Begin the copy at the line that contains "Select Uttam Gaulee's highlighted video tile", end it at the last line of the entries below, keep every word exact, and include no pictures.
::: DATA
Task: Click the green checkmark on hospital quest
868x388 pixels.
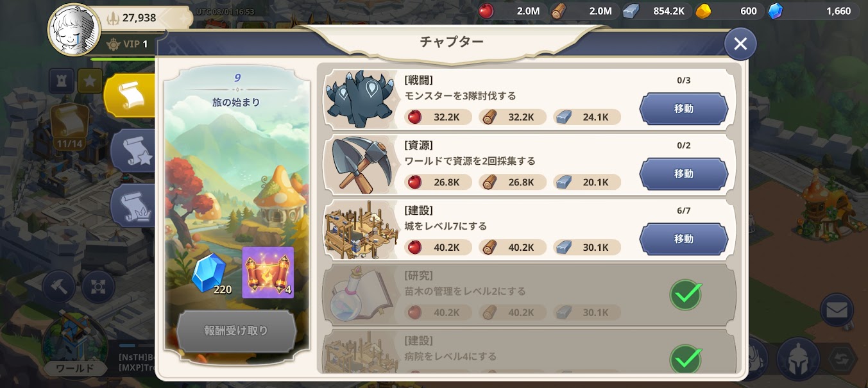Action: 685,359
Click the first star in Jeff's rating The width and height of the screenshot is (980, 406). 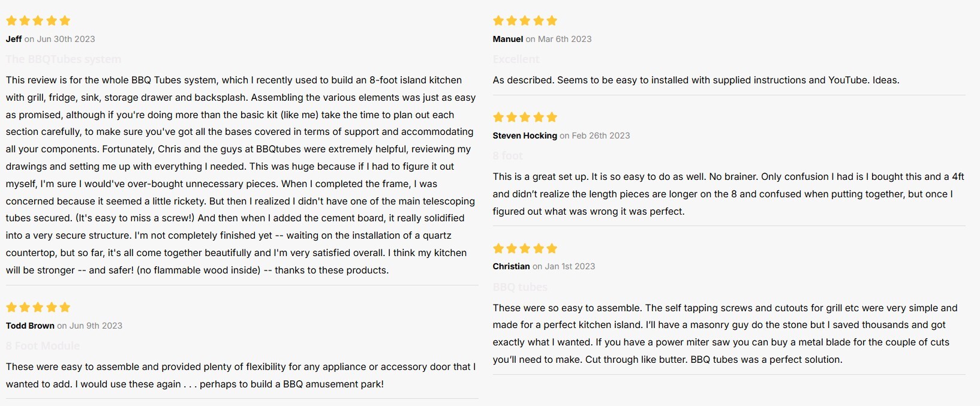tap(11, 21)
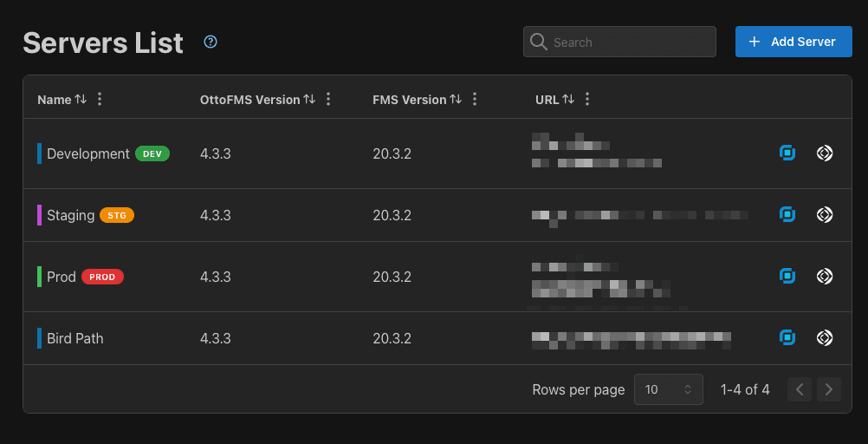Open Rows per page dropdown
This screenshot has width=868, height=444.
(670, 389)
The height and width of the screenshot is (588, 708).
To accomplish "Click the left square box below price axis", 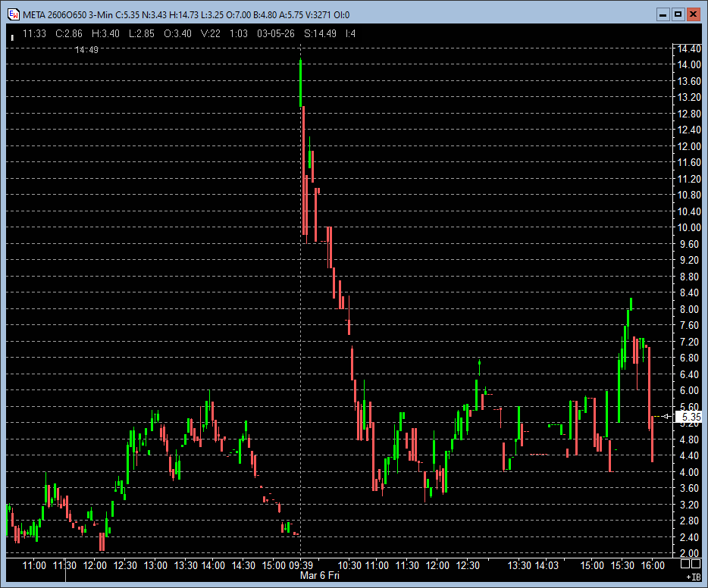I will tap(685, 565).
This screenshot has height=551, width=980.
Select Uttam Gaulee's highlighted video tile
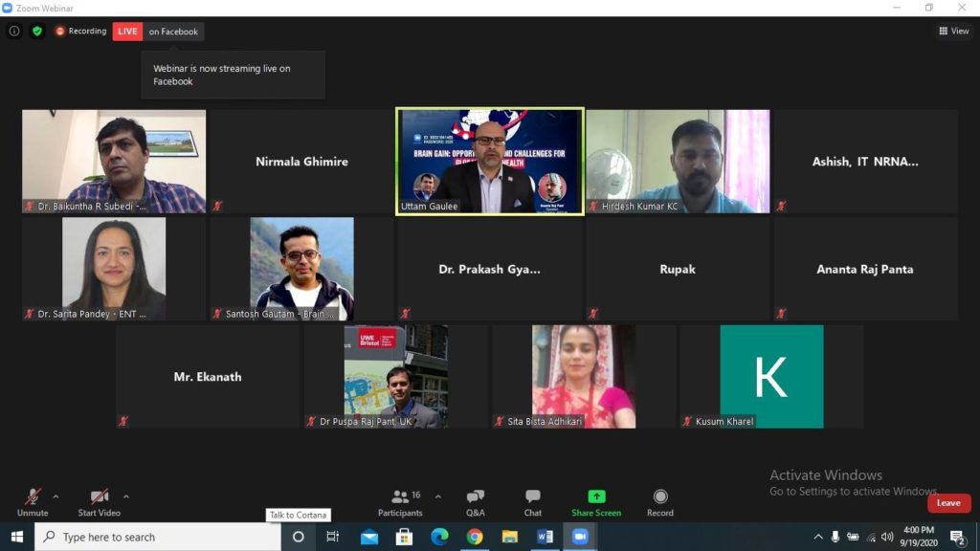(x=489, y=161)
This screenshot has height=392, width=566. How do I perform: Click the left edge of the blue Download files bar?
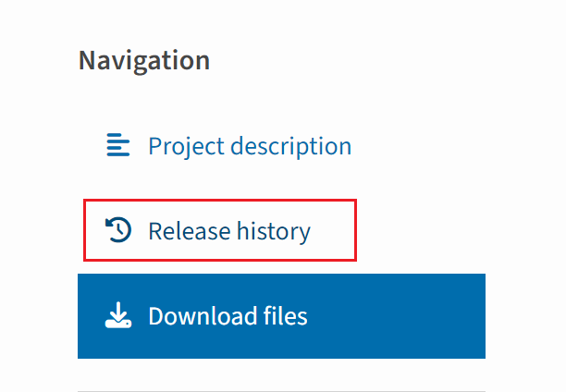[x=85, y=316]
::::::
● **EXERCISE ANSWER**
Select Uttam Gaulee's highlighted video tile
(x=489, y=161)
This screenshot has height=392, width=566. How do I perform: Click the left edge of the blue Download files bar?
[x=85, y=316]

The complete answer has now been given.